_Exercise prompt:_
For the entries below, report every line that includes the word "height".

_Supplied material:_
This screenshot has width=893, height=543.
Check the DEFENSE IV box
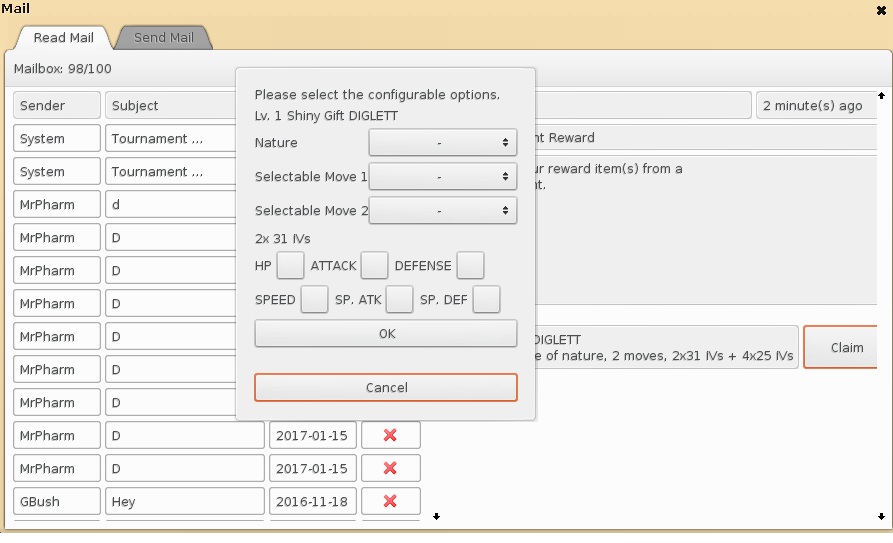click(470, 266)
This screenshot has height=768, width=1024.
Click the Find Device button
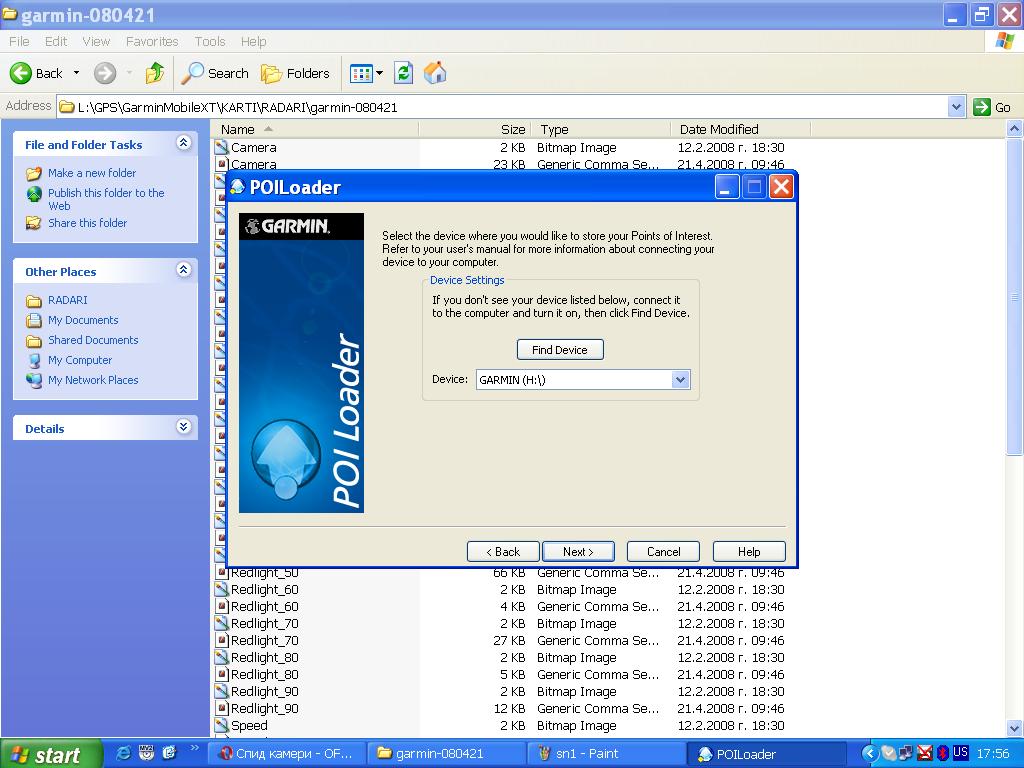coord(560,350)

_Answer box:_
This screenshot has width=893, height=543.
This screenshot has height=768, width=1024.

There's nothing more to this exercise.